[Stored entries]
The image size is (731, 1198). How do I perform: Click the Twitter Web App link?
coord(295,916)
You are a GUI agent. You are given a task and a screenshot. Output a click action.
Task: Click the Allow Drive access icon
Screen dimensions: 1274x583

Required action: Copy out each line of the data exactly.

Solution to the problem:
The image size is (731, 1198). How do I perform: Click the Twitter Web App link?
coord(295,916)
You are a GUI agent. You are given a task and a screenshot. Output a click action.
Task: Click the Allow Drive access icon
Screen dimensions: 1274x583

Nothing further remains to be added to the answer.